## Task:
Format every line of the entries below as a JSON array of strings, one string per line, omitting blank lines.

(Entries on locating words and elements)

____________

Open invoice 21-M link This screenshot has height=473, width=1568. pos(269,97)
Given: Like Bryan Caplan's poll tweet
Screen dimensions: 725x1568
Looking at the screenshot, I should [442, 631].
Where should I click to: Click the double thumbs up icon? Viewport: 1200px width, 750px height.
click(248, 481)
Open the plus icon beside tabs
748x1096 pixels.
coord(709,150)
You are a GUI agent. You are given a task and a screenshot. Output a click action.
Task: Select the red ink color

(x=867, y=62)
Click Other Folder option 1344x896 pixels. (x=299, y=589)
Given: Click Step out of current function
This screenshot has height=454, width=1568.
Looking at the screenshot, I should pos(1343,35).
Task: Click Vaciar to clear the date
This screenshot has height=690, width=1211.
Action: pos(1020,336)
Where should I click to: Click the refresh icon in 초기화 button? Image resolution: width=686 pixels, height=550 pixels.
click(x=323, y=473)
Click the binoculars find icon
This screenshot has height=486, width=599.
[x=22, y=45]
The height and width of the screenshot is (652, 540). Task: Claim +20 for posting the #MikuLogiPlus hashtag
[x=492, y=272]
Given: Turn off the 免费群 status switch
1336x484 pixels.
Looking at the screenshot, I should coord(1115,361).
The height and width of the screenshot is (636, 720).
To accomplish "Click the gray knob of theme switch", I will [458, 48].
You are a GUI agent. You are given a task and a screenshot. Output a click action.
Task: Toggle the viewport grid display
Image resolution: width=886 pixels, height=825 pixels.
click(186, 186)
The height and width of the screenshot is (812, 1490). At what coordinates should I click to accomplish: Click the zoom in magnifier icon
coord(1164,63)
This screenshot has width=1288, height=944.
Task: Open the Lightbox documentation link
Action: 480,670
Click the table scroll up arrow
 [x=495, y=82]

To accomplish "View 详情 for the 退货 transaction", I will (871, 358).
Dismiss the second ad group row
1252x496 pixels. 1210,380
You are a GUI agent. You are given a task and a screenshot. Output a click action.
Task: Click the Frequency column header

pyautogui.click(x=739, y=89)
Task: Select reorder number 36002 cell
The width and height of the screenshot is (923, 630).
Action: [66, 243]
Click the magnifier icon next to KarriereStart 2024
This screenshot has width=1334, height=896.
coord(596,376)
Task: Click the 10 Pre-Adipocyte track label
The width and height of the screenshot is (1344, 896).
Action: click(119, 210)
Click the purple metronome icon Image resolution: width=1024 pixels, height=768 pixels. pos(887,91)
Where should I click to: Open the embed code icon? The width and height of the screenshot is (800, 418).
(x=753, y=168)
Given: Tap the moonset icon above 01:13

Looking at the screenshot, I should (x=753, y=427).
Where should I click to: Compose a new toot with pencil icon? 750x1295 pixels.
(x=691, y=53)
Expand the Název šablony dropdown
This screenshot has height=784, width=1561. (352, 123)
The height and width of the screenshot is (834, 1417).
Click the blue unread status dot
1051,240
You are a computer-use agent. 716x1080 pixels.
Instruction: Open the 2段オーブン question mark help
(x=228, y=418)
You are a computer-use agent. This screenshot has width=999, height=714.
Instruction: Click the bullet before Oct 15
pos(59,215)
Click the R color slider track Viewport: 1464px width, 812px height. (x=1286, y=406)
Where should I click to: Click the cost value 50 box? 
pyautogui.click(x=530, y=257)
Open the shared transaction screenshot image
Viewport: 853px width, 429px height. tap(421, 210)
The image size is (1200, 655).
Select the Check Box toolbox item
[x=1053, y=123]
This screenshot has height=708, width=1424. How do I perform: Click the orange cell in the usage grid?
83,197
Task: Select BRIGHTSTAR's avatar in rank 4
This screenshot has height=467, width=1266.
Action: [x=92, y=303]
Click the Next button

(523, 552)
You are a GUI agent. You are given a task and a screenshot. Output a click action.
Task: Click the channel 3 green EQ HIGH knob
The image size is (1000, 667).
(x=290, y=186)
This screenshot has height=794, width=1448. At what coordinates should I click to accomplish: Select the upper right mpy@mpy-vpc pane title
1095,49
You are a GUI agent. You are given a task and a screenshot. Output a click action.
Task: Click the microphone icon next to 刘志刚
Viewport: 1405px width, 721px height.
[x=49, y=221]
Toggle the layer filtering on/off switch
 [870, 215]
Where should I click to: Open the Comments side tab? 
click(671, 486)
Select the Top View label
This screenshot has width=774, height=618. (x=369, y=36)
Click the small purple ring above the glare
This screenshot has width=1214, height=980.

____________

## Task output:
[
  "Open invoice 21-M link This screenshot has height=473, width=1568. pos(269,97)",
  "Given: Like Bryan Caplan's poll tweet",
  "Screen dimensions: 725x1568",
  "Looking at the screenshot, I should [442, 631].",
  "Where should I click to: Click the double thumbs up icon? Viewport: 1200px width, 750px height.",
  "click(248, 481)",
  "Open the plus icon beside tabs",
  "748x1096 pixels.",
  "coord(709,150)",
  "You are a GUI agent. You are given a task and a screenshot. Output a click action.",
  "Task: Select the red ink color",
  "(x=867, y=62)",
  "Click Other Folder option 1344x896 pixels. (x=299, y=589)",
  "Given: Click Step out of current function",
  "This screenshot has height=454, width=1568.",
  "Looking at the screenshot, I should pos(1343,35).",
  "Task: Click Vaciar to clear the date",
  "This screenshot has height=690, width=1211.",
  "Action: pos(1020,336)",
  "Where should I click to: Click the refresh icon in 초기화 button? Image resolution: width=686 pixels, height=550 pixels.",
  "click(x=323, y=473)",
  "Click the binoculars find icon",
  "This screenshot has height=486, width=599.",
  "[x=22, y=45]",
  "The height and width of the screenshot is (652, 540). Task: Claim +20 for posting the #MikuLogiPlus hashtag",
  "[x=492, y=272]",
  "Given: Turn off the 免费群 status switch",
  "1336x484 pixels.",
  "Looking at the screenshot, I should coord(1115,361).",
  "The height and width of the screenshot is (636, 720).",
  "To accomplish \"Click the gray knob of theme switch\", I will [458, 48].",
  "You are a GUI agent. You are given a task and a screenshot. Output a click action.",
  "Task: Toggle the viewport grid display",
  "Image resolution: width=886 pixels, height=825 pixels.",
  "click(186, 186)",
  "The height and width of the screenshot is (812, 1490). At what coordinates should I click to accomplish: Click the zoom in magnifier icon",
  "coord(1164,63)",
  "This screenshot has width=1288, height=944.",
  "Task: Open the Lightbox documentation link",
  "Action: 480,670",
  "Click the table scroll up arrow",
  " [x=495, y=82]",
  "To accomplish \"View 详情 for the 退货 transaction\", I will (871, 358).",
  "Dismiss the second ad group row",
  "1252x496 pixels. 1210,380",
  "You are a GUI agent. You are given a task and a screenshot. Output a click action.",
  "Task: Click the Frequency column header",
  "pyautogui.click(x=739, y=89)",
  "Task: Select reorder number 36002 cell",
  "The width and height of the screenshot is (923, 630).",
  "Action: [66, 243]",
  "Click the magnifier icon next to KarriereStart 2024",
  "This screenshot has width=1334, height=896.",
  "coord(596,376)",
  "Task: Click the 10 Pre-Adipocyte track label",
  "The width and height of the screenshot is (1344, 896).",
  "Action: click(119, 210)",
  "Click the purple metronome icon Image resolution: width=1024 pixels, height=768 pixels. pos(887,91)",
  "Where should I click to: Open the embed code icon? The width and height of the screenshot is (800, 418).",
  "(x=753, y=168)",
  "Given: Tap the moonset icon above 01:13",
  "Looking at the screenshot, I should (x=753, y=427).",
  "Where should I click to: Compose a new toot with pencil icon? 750x1295 pixels.",
  "(x=691, y=53)",
  "Expand the Název šablony dropdown",
  "This screenshot has height=784, width=1561. (352, 123)",
  "The height and width of the screenshot is (834, 1417).",
  "Click the blue unread status dot",
  "1051,240",
  "You are a computer-use agent. 716x1080 pixels.",
  "Instruction: Open the 2段オーブン question mark help",
  "(x=228, y=418)",
  "You are a computer-use agent. This screenshot has width=999, height=714.",
  "Instruction: Click the bullet before Oct 15",
  "pos(59,215)",
  "Click the R color slider track Viewport: 1464px width, 812px height. (x=1286, y=406)",
  "Where should I click to: Click the cost value 50 box? ",
  "pyautogui.click(x=530, y=257)",
  "Open the shared transaction screenshot image",
  "Viewport: 853px width, 429px height. tap(421, 210)",
  "The image size is (1200, 655).",
  "Select the Check Box toolbox item",
  "[x=1053, y=123]",
  "This screenshot has height=708, width=1424. How do I perform: Click the orange cell in the usage grid?",
  "83,197",
  "Task: Select BRIGHTSTAR's avatar in rank 4",
  "This screenshot has height=467, width=1266.",
  "Action: [x=92, y=303]",
  "Click the Next button",
  "(523, 552)",
  "You are a GUI agent. You are given a task and a screenshot. Output a click action.",
  "Task: Click the channel 3 green EQ HIGH knob",
  "The image size is (1000, 667).",
  "(x=290, y=186)",
  "This screenshot has height=794, width=1448. At what coordinates should I click to accomplish: Select the upper right mpy@mpy-vpc pane title",
  "1095,49",
  "You are a GUI agent. You are given a task and a screenshot. Output a click action.",
  "Task: Click the microphone icon next to 刘志刚",
  "Viewport: 1405px width, 721px height.",
  "[x=49, y=221]",
  "Toggle the layer filtering on/off switch",
  " [870, 215]",
  "Where should I click to: Open the Comments side tab? ",
  "click(671, 486)",
  "Select the Top View label",
  "This screenshot has width=774, height=618. (x=369, y=36)",
  "Click the small purple ring above the glare",
  "This screenshot has width=1214, height=980."
]